What the task asks
Look through the lines below for the word "account", and copy every line that has it.

Entries shown
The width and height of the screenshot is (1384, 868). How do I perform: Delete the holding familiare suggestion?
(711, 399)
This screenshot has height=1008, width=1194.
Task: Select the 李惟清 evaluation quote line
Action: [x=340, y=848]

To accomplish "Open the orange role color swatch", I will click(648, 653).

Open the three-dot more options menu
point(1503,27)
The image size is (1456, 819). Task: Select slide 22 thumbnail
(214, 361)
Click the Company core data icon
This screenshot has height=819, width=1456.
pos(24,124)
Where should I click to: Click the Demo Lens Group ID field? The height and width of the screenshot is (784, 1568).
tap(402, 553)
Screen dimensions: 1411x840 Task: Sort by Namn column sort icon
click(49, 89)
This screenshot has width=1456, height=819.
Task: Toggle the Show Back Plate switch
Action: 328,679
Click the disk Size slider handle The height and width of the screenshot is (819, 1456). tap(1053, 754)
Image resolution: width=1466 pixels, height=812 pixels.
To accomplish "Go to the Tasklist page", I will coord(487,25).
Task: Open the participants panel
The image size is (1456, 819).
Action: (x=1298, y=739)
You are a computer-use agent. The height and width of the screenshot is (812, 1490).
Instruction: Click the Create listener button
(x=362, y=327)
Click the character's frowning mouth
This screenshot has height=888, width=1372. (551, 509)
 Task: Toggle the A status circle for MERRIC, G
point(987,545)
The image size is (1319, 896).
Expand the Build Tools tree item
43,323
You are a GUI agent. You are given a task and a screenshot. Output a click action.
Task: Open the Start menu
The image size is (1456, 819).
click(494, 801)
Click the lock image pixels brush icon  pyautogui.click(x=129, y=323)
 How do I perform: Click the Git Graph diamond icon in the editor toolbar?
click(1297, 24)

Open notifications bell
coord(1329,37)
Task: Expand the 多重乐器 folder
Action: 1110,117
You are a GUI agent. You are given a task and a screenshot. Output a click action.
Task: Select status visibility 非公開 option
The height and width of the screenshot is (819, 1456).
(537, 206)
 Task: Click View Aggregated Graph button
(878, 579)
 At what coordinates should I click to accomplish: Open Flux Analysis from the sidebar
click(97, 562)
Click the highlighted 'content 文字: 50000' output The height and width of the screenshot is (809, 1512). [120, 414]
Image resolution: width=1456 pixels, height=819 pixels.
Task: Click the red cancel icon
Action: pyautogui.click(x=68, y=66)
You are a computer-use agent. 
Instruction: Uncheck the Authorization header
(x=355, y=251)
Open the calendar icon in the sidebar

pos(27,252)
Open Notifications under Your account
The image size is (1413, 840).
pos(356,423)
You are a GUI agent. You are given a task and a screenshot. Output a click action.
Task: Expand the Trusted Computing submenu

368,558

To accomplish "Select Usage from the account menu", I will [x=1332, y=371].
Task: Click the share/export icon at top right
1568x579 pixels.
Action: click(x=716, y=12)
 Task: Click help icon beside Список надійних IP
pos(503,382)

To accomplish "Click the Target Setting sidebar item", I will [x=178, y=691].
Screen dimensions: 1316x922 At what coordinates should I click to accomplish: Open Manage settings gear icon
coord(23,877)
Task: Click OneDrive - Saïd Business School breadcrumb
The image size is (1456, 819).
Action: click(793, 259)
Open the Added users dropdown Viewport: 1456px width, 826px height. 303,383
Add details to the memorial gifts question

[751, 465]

Finished exercise
Open Notifications under Your account
To accomplish "Select Usage from the account menu", I will [x=1332, y=371].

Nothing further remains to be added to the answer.